Sabre Travel Network also has been working to consolidate its agent desktop variations into its MySabre platform.
The company also has moved to technology that enables integration with its customers' technology and third-party software.
Sabre also has begun to adapt the agent point of sale to new airline merchandizing models with branded fare display capabilities for Qantas Airways and XML data feeds to support carriers' new merchandizing platforms.
Despite its competitors' assertions of GDS agnosticism, commercial discussions will determine interoperability, said Sabre Travel Network senior vice president of North America Chris Kroeger.
"How that actually extends itself to be interoperable with other environments will clearly be based on how we work with our customers to have that profile information interoperable with their HR systems and others they have inside their environment," Kroeger said. "You are now in a position to be able to do that because you are in an open world to talk to each other. Whether you end up in a world where it's interoperable with other global distribution systems, I don't know if that's the case. That ultimately isn't a technology discussion. It's a commercial business discussion.
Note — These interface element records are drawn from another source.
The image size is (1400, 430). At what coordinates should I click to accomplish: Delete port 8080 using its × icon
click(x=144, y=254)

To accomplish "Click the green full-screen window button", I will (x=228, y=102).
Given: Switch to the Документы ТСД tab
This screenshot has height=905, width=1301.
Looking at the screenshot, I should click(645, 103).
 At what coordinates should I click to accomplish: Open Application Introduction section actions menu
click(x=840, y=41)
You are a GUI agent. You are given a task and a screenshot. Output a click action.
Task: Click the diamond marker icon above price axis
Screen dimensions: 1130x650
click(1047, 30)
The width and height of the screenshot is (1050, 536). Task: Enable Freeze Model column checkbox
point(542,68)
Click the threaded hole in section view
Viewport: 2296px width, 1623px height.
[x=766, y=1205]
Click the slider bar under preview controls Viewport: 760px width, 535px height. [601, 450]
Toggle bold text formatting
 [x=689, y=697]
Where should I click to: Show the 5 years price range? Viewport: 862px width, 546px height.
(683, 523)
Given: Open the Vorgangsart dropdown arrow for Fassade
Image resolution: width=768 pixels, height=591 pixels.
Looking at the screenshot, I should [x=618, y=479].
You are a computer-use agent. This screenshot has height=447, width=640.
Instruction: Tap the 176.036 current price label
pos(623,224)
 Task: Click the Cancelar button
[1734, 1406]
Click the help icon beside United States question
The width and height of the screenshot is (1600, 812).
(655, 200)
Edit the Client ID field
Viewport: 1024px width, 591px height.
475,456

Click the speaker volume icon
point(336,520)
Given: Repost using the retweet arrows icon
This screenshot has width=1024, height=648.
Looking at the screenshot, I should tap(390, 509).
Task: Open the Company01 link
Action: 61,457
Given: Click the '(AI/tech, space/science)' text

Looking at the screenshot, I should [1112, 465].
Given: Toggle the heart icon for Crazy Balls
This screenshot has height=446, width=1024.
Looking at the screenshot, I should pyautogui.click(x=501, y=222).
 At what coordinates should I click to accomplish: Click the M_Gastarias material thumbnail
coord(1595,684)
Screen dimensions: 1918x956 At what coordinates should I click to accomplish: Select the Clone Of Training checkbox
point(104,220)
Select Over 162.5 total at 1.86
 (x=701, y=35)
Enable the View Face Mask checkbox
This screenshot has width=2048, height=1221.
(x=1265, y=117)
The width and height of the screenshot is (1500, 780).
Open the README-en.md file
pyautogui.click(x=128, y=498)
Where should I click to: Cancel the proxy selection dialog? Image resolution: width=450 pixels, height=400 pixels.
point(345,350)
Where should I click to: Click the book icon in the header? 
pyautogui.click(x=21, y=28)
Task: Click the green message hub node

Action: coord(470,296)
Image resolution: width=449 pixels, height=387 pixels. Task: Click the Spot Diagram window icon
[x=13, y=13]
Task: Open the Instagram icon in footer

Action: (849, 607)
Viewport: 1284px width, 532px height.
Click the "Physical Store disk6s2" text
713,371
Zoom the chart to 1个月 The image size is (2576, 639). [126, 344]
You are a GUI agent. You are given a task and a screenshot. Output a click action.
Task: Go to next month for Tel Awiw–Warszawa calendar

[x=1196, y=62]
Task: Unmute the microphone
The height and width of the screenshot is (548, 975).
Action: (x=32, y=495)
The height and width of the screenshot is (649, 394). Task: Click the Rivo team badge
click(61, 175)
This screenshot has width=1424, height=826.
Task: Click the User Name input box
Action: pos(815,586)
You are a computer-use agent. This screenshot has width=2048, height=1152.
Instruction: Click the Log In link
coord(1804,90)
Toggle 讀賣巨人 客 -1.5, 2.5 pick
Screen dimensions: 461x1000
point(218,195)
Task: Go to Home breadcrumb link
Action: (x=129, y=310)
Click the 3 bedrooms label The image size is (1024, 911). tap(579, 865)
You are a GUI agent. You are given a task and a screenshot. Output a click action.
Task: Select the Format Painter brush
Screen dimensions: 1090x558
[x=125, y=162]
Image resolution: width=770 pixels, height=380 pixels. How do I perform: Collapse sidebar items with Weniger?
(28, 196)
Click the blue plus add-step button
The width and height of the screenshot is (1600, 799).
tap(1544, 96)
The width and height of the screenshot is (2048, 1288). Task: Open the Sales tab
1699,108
The marketplace will ultimately play that out."
While new point-of-sale and records databases are months away, mega travel management companies have invested hundreds of millions of dollars in building technology suites based less on global distribution systems and more on super passenger name record technology
(BTNonline, Aug. 13, 2007).Decreased reliance on global distribution systems and the move for those companies to provide more services and customizable products is bringing an evolution to the economic model.
"The global distribution systems fight tooth and nail for agency segments," Travelport's Lugli said. "Giving agencies more flexibility in relationships will move the focus away from segments and into a new model of service and empowerment tools."
Lugli even envisions the scenario where Travelport could provide an agency technology "without perhaps any of those bookings going through our own global distribution systems," she said. "We are no longer limited by a single economic model of segments. It will be very liberating for us and our customers as well."
Long-term potential economic changes aside, building mid-office functions onto the front end, whether from their own software or such third-party providers as TRX's Correx or Cornerstone Information Systems' IQCX, will offer agents access to more processes, increase transaction speed and potentially drive costs down.
TRX president and CEO Trip Davis said bringing mid-office function to the front end is a move in the right direction, but could reduce flexibility.
"Every single agency and corporation wants the flexibility to move their volume when and where necessary," Davis said. "That's an economic decision and a functional decision. Just because a global distribution system offers functionality doesn't mean it puts the corporation or an agency in the position where they don't want to manage that flexibility and switch between those systems."
While the new points of sale are customizable and scalable to fit agency needs, HRG has gone its own route in developing HRG Point of Sale, which it plans to roll out in the first quarter of 2009.
The HRG system, which is part of its Universal Super Platform technology, uses multi-GDS and non-GDS content, can drive bookings to suppliers or global distribution systems through rule-based engines and gives the company the ability for a standard booking process across regions.
"We want to control the desktop," said HRG North America executive vice president of technology Ted Brooks. "In the cases where the global distribution systems can't provide at the cost we need, the services or the content we need, it enables us to look at other places."